If you want to consume the stream without the SDK:
const res = await fetch(`https://api.reader.dev/v1/jobs/${jobId}/stream`, {
  headers: { "x-api-key": process.env.READER_KEY! },
});

const reader = res.body!.pipeThrough(new TextDecoderStream()).getReader();
let buffer = "";

while (true) {
  const { value, done } = await reader.read();
  if (done) break;
  buffer += value;

  // SSE frames are separated by blank lines
  let idx;
  while ((idx = buffer.indexOf("\n\n")) !== -1) {
    const frame = buffer.slice(0, idx);
    buffer = buffer.slice(idx + 2);

    const eventMatch = frame.match(/^event: (.*)$/m);
    const dataMatch = frame.match(/^data: (.*)$/m);
    if (eventMatch && dataMatch) {
      const type = eventMatch[1];
      const data = JSON.parse(dataMatch[1]);
      console.log(type, data);
    }
  }
}

When SSE beats polling

  • Real-time UI. You’re showing the user a live progress bar; SSE gives you immediate updates without polling overhead.
  • One long job.
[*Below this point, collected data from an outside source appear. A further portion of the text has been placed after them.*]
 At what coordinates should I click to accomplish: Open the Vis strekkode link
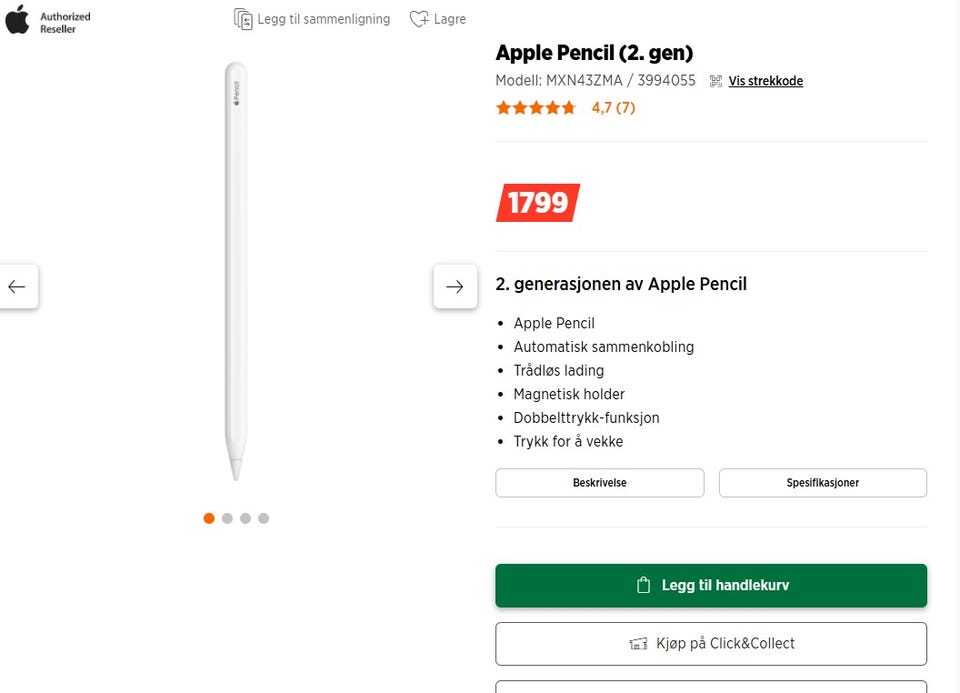click(766, 81)
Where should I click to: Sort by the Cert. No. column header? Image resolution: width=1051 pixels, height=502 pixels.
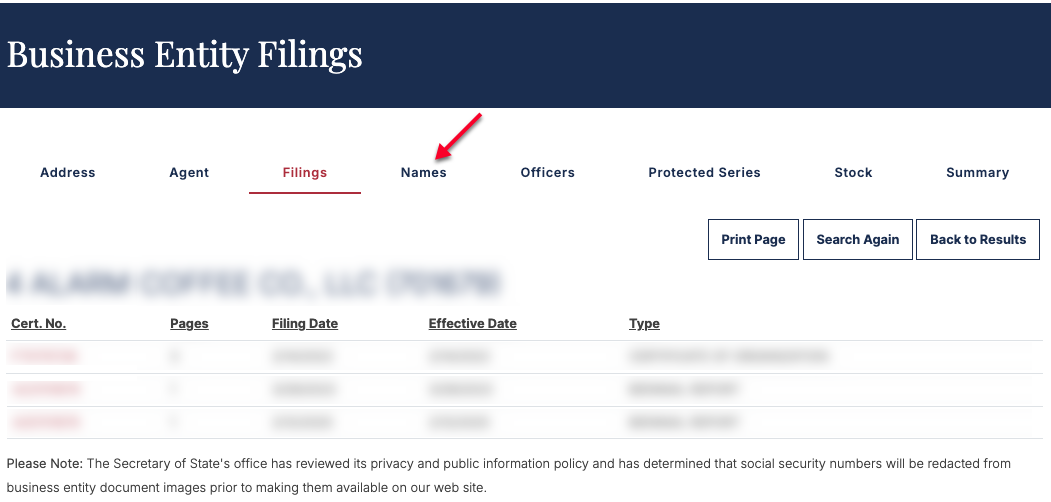pyautogui.click(x=39, y=324)
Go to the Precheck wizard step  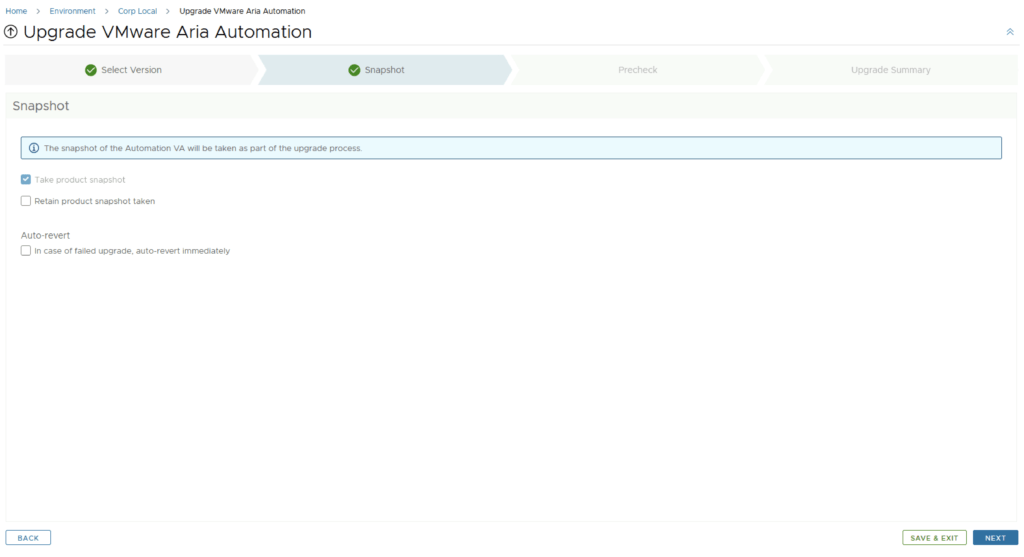click(637, 70)
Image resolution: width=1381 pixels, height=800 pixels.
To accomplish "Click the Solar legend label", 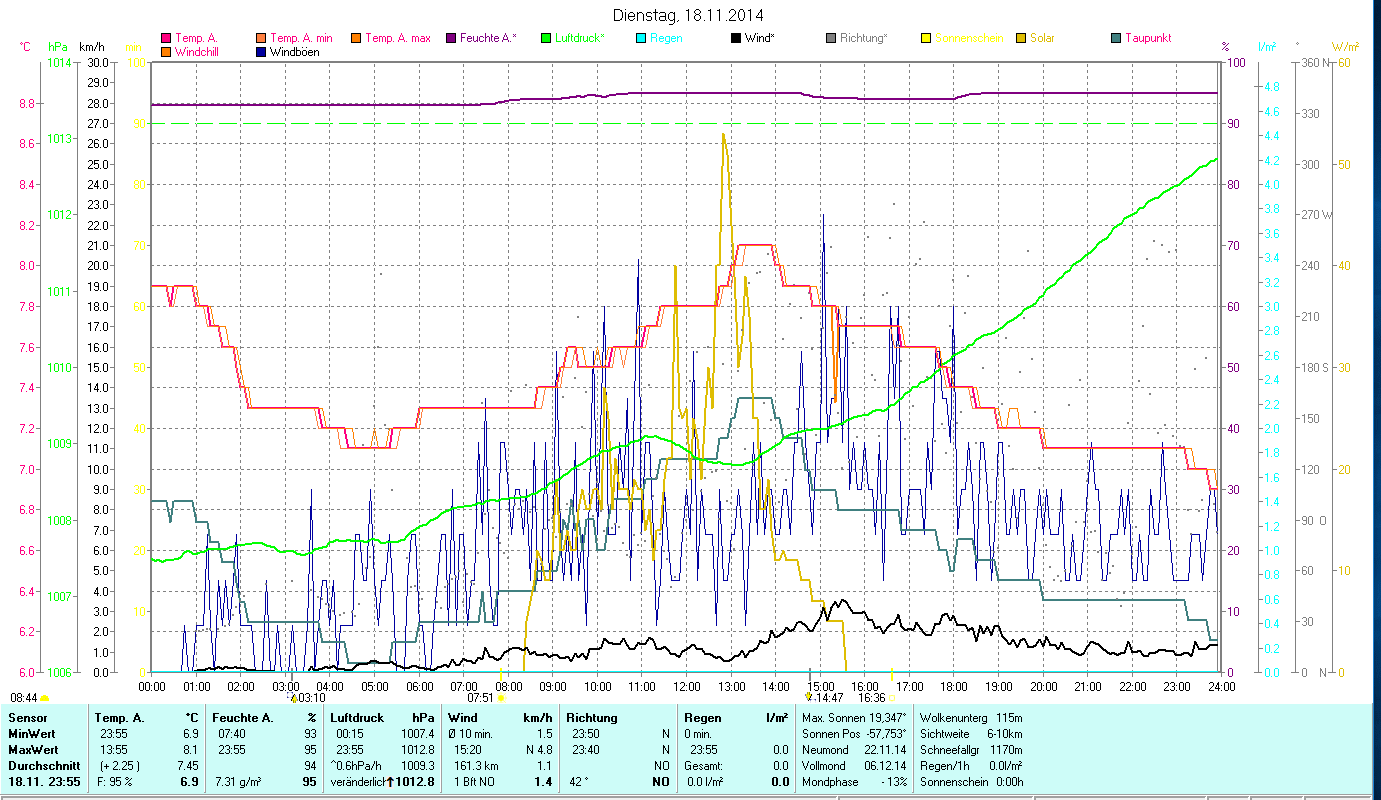I will click(x=1042, y=39).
For a 500-page crawl that takes 10 minutes, SSE is one connection instead of 300 poll requests.
  • You want per-page results as they finish. The page event delivers each result in real time, useful for streaming-style pipelines.

When SSE doesn’t fit

  • Offline / batch processing. If your worker goes down mid-stream, you lose progress visibility. Use webhooks.
  • Many jobs in parallel. Opening 50 concurrent SSE connections is a lot of open TCP connections. Use the workspace-wide stream or webhooks instead.
  • Serverless functions with short timeouts. SSE wants a long-lived connection; serverless wants short invocations. Webhooks are the better fit there.

Keep-alives

Reader sends a comment line (: ping\n\n) every 30 seconds to keep intermediate proxies from dropping idle connections. Most SSE parsers ignore comments by default; if yours doesn’t, filter them out.